When are the young drivers of the Cayman Islands going to get it?
Speed kills; pure and simple.
It isn’t necessary, especially on a small island.
Today the family of Miss Teen Cayman 2004-05 Ilianan De La Cruz faces grief, disbelief and the painful task of making final arrangements for the 18-year-old.
She died immediately in the car crash that sent four others to hospital – one in critical condition in Miami – early Saturday morning.
We learned yesterday that a second person has died. He was in the bed of a truck that was struck in the crash.
Both the driver of the car in which Ms De La Cruz was a passenger and the driver of the truck were practicing bad habits.
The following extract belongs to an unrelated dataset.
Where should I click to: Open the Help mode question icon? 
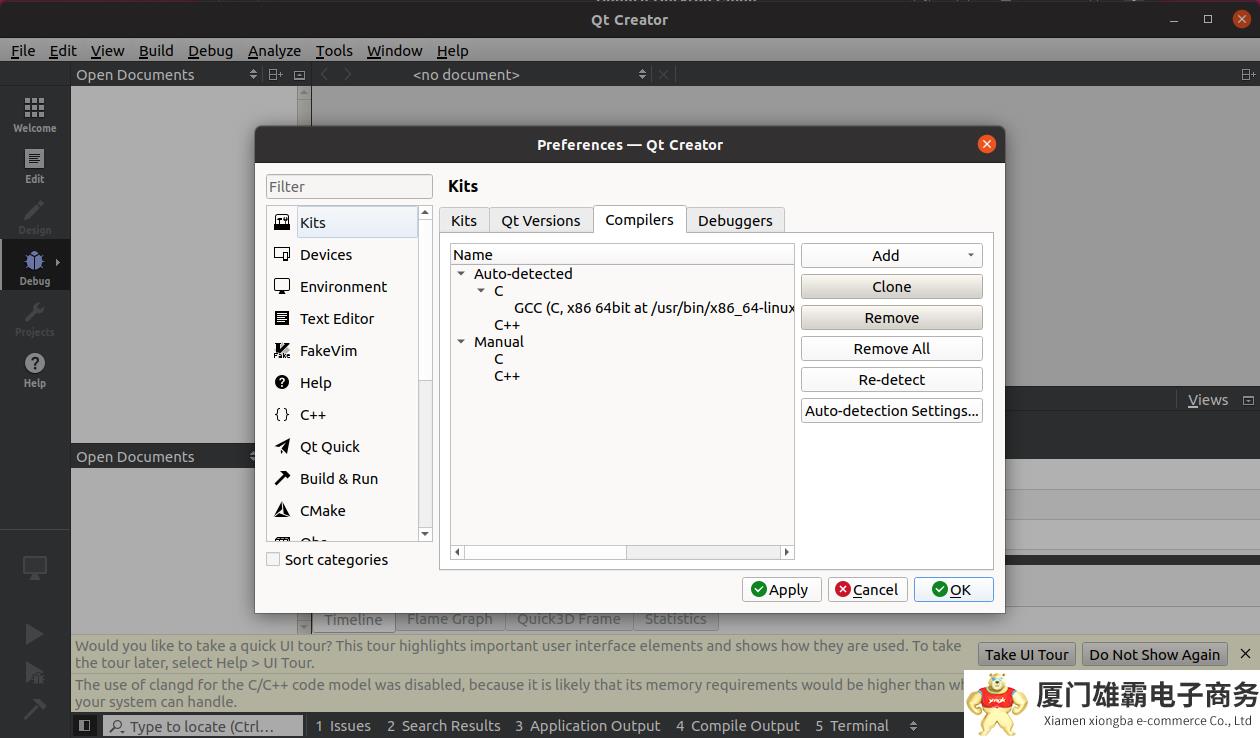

More than just speed was involved in this tragic accident; people transported in the backs of trucks are also a bad driving habit.
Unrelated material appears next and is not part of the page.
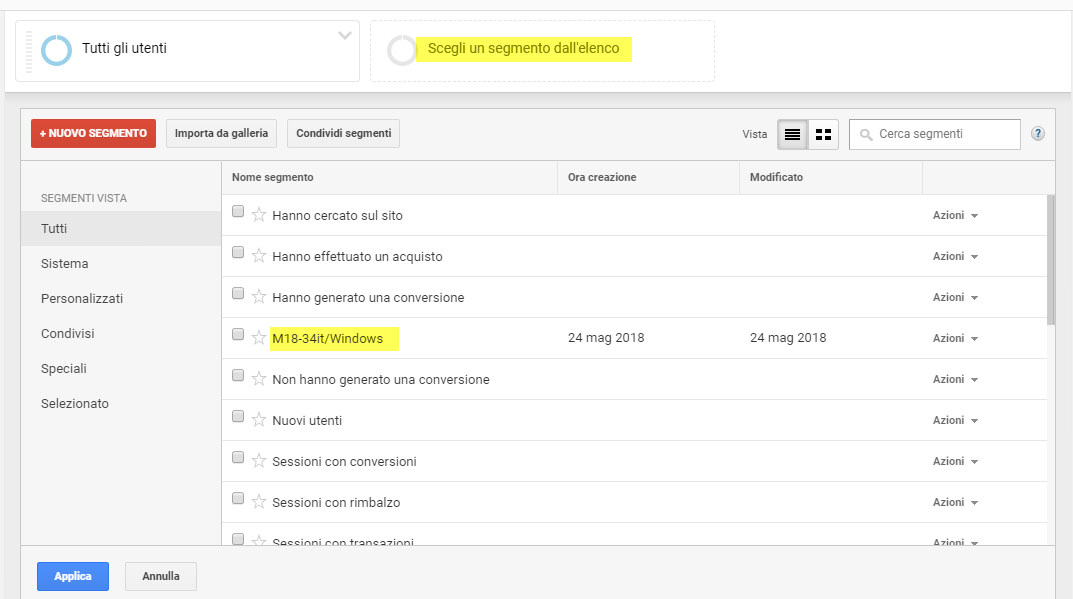Open the help question mark icon
Screen dimensions: 1073x599
click(1037, 133)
Driving habits in the Cayman Islands are absolutely atrocious.
Police have cracked down with roadblocks and speed traps, but apparently that wasn’t enough to save the promising life of Ms De La Cruz or Angelo Luciano. She was 18. He was only 22.
The driver of the car in which Ms De La Cruz was a passenger is only 20. His life is hanging in the balance in a Miami hospital where he is in critical condition.
Needless accidents like the one that happened Saturday cause nothing more than pain and gut-wrenching agony for the people who knew those involved and their families.
The numbers of young people dying on Cayman’s roadways are sickening.
But it seems no matter how many roadblocks and speed traps are put in place or news stories and editorials written on the subject, young people continue to speed – and continue to die.
They’re killing each other and innocent people with bad driving habits.
But there are plenty of older people on the roads who are also practicing bad driving habits.
There is a long list of common mistakes people will make on the road, sometimes blissfully unaware they are doing anything wrong.
Drivers tailgate unaware of the stopping distance. People pull in front of others, not considering that a collision has been avoided only by another driver slamming on to the brakes.
One of the deadliest – as evidenced Saturday – acts of bad driving comes when a driver stops in the middle of the road to let a vehicle out or allow someone to cross the road. Sometimes this is done when traffic is flowing at a swift pace.
Foreign internationals are bringing their bad habits to this country and, many times – out of frustration – these bad habits are being emulated.
If you see bad driving, take down the licence number and call the police immediately. Their phone number is 949-4222.
But don’t make that call while you’re driving. That’s another bad driving habit; talking on cell phones while behind the wheel of a moving vehicle. Pull completely off the road and stop to make the call.
Driving in the Cayman Islands shouldn’t be a game of Russian roulette. Our drivers should be courteous and our roads safe.